-- Opening Marker --

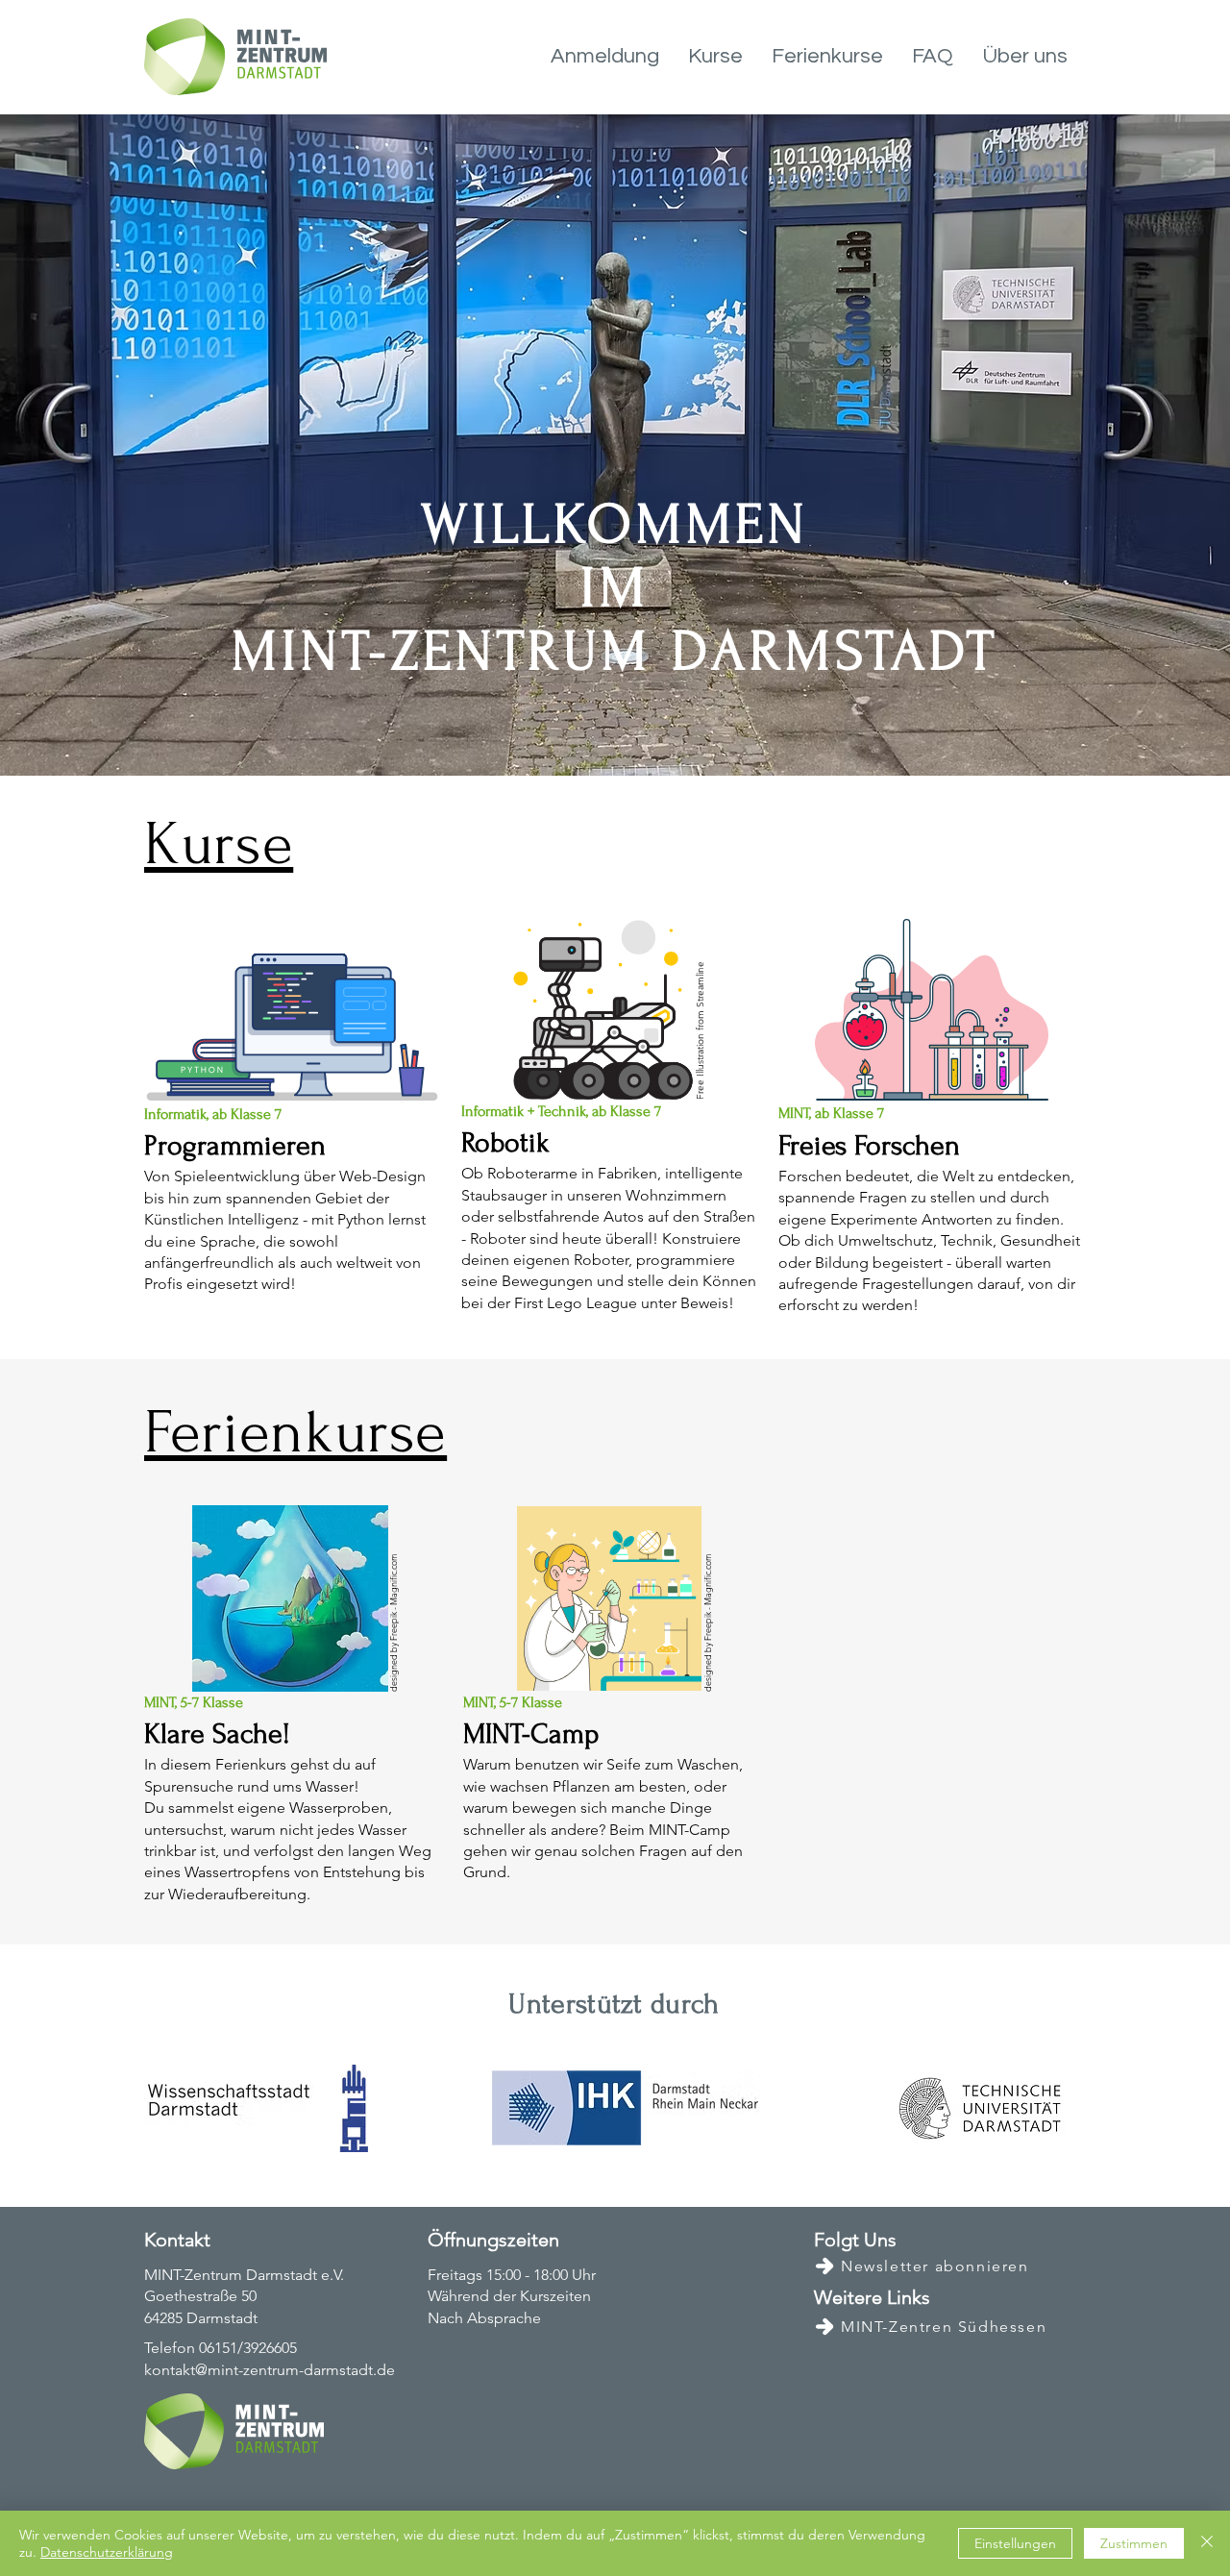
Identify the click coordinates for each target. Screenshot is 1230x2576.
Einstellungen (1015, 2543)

-- Closing Marker --
-- Opening Marker --

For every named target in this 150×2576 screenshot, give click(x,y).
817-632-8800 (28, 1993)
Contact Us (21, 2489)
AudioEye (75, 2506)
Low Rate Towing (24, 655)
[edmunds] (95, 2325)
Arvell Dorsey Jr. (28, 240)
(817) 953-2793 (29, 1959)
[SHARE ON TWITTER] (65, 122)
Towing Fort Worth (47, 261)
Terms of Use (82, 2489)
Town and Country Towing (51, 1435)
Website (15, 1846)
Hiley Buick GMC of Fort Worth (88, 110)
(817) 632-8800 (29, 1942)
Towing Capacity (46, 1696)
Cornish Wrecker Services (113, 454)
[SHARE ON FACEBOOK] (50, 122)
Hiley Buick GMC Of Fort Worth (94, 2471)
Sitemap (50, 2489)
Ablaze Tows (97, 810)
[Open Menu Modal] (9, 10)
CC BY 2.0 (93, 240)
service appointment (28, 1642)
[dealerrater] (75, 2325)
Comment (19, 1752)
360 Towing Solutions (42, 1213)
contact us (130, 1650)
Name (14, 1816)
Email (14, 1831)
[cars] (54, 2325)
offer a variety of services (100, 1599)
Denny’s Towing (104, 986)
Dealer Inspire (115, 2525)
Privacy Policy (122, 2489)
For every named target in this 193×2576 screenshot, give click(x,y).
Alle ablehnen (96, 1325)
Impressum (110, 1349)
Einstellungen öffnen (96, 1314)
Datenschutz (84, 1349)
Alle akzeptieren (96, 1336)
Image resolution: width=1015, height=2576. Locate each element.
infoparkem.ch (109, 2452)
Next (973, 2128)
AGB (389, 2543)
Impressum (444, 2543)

-- Closing Marker --

Each line above from the one with "Alle ablehnen (96, 1325)" up to and including the one with "Impressum (444, 2543)" must be set down exactly, and no line outside that span may appear.

== Answer for this exercise ==
Alle ablehnen (96, 1325)
Impressum (110, 1349)
Einstellungen öffnen (96, 1314)
Datenschutz (84, 1349)
Alle akzeptieren (96, 1336)
Image resolution: width=1015, height=2576. Locate each element.
infoparkem.ch (109, 2452)
Next (973, 2128)
AGB (389, 2543)
Impressum (444, 2543)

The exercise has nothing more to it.